------ Exercise passage
United States v. Clark, 31 F.3d 831 (9th Cir. 1994)

The search warrant affidavit stated that the defendant’s home had unusually high electrical usage – but failed to compare it to other residential homes in the area. The affidavit also contained the allegations of an unknown informant that the defendant was associated with a known marijuana cultivator. This information was insufficient to establish probable cause to search the premises. Nevertheless, the good faith exception applied.

United States v. Brown, 951 F.2d 999 (9th Cir. 1991)

Though there was considerable evidence that members of a law enforcement narcotics team were corrupt and that members stole evidence, including money which was seized, this did not authorize the search of each member’s house. There was not enough specific information dealing with each member’s culpability to justify the search of every house. Also, the narcotics unit was not a “wholly illegitimate” organization, thus justifying the search of every member’s residence. Nevertheless, the officers consulted with an AUSA before obtaining the search warrant and acted in good faith, thus the evidence would not be suppressed.

United States v. Weber, 915 F.2d 1282 (9th Cir. 1990)
------------
------ Records provided
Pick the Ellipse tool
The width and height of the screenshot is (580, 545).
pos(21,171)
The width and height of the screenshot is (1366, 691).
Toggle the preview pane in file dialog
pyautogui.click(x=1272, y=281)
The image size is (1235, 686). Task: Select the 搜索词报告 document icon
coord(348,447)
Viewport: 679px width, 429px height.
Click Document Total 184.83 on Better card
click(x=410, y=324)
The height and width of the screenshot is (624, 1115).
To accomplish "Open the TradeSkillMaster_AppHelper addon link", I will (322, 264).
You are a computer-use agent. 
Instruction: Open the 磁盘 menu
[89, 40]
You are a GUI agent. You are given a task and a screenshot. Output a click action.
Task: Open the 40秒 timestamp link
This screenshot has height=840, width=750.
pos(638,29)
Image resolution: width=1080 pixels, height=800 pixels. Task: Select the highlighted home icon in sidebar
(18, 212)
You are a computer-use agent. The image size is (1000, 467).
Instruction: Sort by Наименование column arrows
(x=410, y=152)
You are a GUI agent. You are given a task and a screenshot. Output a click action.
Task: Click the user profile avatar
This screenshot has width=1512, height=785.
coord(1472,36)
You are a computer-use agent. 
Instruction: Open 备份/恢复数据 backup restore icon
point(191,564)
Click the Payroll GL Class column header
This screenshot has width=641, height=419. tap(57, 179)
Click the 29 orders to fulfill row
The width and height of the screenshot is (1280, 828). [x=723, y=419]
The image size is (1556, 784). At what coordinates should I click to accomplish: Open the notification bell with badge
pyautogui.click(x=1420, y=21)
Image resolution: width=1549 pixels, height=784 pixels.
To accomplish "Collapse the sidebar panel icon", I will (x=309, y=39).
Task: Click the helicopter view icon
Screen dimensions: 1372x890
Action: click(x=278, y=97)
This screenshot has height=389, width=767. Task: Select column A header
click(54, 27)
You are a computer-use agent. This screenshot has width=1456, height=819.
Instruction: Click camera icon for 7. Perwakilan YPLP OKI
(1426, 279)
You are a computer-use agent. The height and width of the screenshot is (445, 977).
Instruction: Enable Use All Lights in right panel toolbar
------------
## Task to complete
Could you extend the search warrant case summaries from the point where they stop?

## Response box
The defendant’s house was searched pursuant to a search warrant which was directed at the presence of obscene material in the defendant’s home. The search warrant, however, allowed officers to search for a wide variety of magazines and advertising materials, none of which was backed up by probable cause. The only evidence against this defendant was the fact that a couple of ads addressed to him apparently depicted child pornography. The affiant’s statement about the “proclivities of pedophiles” did not support a wall-to-wall search of the house. The affidavit simply did not support a search for child pornography in general. The court rejected certain aspects of the warrant as “rambling boiler-plate recitations designed to meet all law enforcement needs.” Finally, the court concludes that the good faith exception to the exclusionary rule did not apply. The court’s amended opinion, 923 F.2d 1338 (1990), abides by the initial decision suppressing the evidence.

United States v. Hove, 848 F.2d 137 (9th Cir. 1988)

In the affidavit in support of the search warrant, the police officers failed to link the suspect with the residence which was sought to be searched. This inadvertent failure to link the suspect to the premises rendered the affidavit insufficient and the officers could not have relied on it in good faith in searching the premises. This absence of good faith exists even though the officer in fact knew the link between the suspect and the residence.

United States v. Dimick, 990 F.2d 1164 (10th Cir. 1993)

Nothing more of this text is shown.